━━ SOURCE TEXT ━━
At the Royals’ fanfest event today, general manager J.J. Picollo told reporters (including MLB.com’s Anne Rogers) that the team is considering extensions for its core of young players. Any deals may not be particularly close and it isn’t known how far any talks have progressed, but Picollo didn’t put a specific timeline on negotiations, saying the Royals would explore the topic throughout the year.
“It is something that we’ve discussed,” Picollo said. “We’ve studied other extensions signed, and when they get to certain years of service, now you get better comps of, this is what it should look like. Hopefully, the partner on the other end feels the same way.”
As Rogers notes, such players as Bobby Witt, Brady Singer, and Vinnie Pasquantino fit the model of young extension candidates the Royals would certainly have interest in locking in as key parts of their future. MJ Melendez, Drew Waters, or Michael Massey could conceivably also be on the radar for long-term deals, and it’s safe to assume that pitchers like Daniel Lynch, Kris Bubic, or Jackson Kowar won’t be considered until they show more at the Major League level.
Naturally, it isn’t any surprise that Kansas City (or any team) has interest in extending promising youngsters. Once offseason business is complete, most clubs turn their attention to discussing longer-term contracts with in-house players, which is why so many extensions are commonly announced in the period from roughly mid-March to mid-April.
━━━
━━ EXTRACTED INFORMATION ━━
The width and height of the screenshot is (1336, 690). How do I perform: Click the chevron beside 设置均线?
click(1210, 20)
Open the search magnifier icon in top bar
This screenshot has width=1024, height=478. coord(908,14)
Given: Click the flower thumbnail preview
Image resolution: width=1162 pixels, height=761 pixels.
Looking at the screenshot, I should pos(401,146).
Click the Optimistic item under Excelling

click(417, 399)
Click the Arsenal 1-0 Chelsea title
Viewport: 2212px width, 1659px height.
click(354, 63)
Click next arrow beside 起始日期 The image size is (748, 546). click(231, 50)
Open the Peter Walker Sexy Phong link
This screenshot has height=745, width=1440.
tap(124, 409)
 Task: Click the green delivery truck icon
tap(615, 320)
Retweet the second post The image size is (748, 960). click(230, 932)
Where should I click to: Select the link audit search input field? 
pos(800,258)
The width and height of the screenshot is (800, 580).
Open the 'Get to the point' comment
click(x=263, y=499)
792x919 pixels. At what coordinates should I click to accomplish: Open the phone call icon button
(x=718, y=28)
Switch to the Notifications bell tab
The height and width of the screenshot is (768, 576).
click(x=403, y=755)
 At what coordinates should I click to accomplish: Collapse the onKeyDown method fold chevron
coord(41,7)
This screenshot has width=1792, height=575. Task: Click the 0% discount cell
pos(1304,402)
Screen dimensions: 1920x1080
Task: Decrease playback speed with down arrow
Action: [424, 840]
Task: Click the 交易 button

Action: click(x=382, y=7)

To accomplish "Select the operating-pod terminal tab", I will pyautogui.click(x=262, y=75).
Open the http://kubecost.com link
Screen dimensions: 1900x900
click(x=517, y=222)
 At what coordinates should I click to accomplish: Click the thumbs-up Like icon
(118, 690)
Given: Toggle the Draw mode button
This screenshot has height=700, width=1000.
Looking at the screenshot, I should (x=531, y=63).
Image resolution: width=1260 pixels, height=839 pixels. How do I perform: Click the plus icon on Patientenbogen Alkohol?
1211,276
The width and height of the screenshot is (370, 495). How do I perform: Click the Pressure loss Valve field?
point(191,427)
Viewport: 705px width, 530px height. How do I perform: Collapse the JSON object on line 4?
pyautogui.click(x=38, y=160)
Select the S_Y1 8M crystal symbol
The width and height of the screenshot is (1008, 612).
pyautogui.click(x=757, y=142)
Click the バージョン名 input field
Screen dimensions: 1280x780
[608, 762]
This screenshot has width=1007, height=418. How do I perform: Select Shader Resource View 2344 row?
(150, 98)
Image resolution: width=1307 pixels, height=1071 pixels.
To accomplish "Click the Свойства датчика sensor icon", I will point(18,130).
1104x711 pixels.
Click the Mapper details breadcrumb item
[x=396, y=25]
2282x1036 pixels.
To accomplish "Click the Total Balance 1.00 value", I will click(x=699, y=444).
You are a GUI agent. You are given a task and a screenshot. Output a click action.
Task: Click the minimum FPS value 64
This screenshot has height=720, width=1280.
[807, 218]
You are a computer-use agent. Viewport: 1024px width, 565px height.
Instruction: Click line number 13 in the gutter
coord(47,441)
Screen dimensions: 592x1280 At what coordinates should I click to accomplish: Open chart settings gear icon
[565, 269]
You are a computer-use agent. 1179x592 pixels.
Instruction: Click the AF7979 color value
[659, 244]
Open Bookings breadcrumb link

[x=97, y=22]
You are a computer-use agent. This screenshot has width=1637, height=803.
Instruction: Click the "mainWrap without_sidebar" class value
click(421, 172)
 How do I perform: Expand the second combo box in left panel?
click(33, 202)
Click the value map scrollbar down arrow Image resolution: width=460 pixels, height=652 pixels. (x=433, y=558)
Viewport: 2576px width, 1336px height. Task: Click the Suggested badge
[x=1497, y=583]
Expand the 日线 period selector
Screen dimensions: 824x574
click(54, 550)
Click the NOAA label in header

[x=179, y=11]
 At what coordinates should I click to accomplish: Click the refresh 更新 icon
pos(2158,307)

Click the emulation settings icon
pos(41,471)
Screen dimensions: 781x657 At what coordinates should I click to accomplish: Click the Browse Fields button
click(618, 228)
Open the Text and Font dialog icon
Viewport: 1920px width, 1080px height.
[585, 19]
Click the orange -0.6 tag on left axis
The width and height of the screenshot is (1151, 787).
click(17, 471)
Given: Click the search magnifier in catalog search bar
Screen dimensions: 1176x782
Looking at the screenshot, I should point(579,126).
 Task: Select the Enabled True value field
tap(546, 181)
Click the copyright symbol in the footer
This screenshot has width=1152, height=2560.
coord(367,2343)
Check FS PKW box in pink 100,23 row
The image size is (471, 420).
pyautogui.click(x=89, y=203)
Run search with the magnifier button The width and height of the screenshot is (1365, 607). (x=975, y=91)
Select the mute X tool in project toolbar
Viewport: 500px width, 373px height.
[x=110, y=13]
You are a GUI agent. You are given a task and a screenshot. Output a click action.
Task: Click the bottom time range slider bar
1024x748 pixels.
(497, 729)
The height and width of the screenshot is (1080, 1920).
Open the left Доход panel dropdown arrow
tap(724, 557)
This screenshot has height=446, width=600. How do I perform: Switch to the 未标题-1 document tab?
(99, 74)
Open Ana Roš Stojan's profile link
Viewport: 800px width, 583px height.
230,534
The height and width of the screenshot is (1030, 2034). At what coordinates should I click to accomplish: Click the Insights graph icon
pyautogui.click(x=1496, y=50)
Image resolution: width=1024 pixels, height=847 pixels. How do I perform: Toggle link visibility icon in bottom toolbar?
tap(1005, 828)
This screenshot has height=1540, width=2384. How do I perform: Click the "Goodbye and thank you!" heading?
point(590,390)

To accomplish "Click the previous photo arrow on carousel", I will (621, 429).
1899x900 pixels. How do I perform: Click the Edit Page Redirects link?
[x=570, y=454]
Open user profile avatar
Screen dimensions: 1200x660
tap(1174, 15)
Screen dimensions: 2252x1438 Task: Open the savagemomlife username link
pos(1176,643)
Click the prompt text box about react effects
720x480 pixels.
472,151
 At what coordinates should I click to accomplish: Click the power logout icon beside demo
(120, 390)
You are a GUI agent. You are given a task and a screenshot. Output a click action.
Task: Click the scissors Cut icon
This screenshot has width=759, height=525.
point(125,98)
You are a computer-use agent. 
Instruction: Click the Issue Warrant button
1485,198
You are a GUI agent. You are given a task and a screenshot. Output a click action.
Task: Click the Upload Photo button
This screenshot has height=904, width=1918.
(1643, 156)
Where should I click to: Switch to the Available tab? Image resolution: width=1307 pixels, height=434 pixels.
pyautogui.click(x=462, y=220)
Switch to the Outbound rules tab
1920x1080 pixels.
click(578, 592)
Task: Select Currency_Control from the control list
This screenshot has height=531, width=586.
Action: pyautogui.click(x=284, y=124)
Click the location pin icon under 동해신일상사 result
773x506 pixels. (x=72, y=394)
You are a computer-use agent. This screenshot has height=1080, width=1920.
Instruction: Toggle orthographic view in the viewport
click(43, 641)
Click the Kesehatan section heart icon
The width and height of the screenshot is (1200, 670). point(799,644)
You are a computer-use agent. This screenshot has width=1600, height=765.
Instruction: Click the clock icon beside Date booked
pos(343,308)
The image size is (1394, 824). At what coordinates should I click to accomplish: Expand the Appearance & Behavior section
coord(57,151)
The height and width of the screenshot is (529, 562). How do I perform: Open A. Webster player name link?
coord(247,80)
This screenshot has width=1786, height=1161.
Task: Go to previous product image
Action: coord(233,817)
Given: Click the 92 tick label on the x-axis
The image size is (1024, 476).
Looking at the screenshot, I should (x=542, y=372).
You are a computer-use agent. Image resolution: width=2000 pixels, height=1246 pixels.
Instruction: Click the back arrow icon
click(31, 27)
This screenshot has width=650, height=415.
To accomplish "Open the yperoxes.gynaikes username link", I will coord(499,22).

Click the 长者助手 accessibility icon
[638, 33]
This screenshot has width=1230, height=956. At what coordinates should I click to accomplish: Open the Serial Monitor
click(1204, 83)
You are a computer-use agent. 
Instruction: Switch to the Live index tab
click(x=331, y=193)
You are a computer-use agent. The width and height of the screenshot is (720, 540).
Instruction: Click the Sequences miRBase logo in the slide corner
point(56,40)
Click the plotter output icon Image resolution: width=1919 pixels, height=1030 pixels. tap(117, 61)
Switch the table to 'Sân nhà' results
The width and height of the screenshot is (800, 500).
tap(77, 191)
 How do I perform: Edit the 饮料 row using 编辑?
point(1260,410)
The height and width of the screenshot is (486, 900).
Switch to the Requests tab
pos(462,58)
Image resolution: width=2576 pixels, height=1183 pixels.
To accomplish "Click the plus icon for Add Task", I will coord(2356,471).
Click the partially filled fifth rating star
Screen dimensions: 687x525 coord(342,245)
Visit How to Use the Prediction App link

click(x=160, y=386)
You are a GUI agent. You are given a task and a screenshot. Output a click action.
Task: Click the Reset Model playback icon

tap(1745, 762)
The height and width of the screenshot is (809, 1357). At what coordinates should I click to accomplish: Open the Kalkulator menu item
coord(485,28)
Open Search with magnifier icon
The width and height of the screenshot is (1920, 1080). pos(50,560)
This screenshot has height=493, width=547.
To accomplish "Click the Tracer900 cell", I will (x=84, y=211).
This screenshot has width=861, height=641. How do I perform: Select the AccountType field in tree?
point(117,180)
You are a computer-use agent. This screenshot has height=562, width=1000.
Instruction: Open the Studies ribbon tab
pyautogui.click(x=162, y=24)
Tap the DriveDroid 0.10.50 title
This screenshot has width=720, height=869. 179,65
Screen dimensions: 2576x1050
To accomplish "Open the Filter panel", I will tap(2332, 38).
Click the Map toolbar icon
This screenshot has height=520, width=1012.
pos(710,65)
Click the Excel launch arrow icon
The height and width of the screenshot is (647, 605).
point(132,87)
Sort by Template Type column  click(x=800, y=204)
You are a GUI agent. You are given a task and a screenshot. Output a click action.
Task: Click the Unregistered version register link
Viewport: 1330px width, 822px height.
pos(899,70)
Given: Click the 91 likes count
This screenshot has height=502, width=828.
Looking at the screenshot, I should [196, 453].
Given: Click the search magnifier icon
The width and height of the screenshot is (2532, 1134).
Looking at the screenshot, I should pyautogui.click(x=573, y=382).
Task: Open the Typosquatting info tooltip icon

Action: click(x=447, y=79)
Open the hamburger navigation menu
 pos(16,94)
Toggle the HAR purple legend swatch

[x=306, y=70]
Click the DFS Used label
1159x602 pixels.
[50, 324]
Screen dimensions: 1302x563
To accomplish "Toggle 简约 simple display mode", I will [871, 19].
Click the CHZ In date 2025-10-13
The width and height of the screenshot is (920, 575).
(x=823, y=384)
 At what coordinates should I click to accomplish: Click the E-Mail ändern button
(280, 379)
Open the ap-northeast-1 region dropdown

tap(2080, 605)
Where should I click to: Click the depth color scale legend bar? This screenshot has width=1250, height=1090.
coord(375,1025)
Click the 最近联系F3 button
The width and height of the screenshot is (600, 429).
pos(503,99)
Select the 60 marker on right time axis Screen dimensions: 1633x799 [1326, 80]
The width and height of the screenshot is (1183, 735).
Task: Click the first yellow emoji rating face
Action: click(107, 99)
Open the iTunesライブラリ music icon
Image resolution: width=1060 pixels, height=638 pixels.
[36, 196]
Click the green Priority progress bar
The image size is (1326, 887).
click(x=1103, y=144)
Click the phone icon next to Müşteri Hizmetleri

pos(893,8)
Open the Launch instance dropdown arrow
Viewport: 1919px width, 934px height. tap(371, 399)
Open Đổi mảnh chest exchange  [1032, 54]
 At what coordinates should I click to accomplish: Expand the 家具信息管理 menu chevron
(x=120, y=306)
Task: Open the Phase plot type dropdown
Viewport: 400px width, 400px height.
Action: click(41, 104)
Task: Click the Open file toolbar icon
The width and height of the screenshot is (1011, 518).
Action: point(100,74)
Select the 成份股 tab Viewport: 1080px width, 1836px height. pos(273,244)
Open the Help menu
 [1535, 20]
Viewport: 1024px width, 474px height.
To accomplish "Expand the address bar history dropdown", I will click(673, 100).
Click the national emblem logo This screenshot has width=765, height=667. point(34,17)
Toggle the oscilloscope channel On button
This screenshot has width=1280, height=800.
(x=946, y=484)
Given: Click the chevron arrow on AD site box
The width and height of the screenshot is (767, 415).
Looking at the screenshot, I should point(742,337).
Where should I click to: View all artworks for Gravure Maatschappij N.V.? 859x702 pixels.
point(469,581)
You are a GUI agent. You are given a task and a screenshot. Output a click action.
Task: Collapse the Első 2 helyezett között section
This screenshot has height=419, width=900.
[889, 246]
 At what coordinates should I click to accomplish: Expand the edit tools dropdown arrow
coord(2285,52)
━━━
*TASK 1*
From the article about the Royals' contract extensions, copy word for word the passage that begins at "As Rogers notes, such" and stops after "mid-March to mid-April.".
*TASK 2*
In the article about the Royals' contract extensions, which three players does Rogers say fit the model of young extension candidates?

*COMPLETE ANSWER 1*
As Rogers notes, such players as Bobby Witt, Brady Singer, and Vinnie Pasquantino fit the model of young extension candidates the Royals would certainly have interest in locking in as key parts of their future. MJ Melendez, Drew Waters, or Michael Massey could conceivably also be on the radar for long-term deals, and it’s safe to assume that pitchers like Daniel Lynch, Kris Bubic, or Jackson Kowar won’t be considered until they show more at the Major League level.
Naturally, it isn’t any surprise that Kansas City (or any team) has interest in extending promising youngsters. Once offseason business is complete, most clubs turn their attention to discussing longer-term contracts with in-house players, which is why so many extensions are commonly announced in the period from roughly mid-March to mid-April.

*COMPLETE ANSWER 2*
Bobby Witt, Brady Singer, and Vinnie Pasquantino.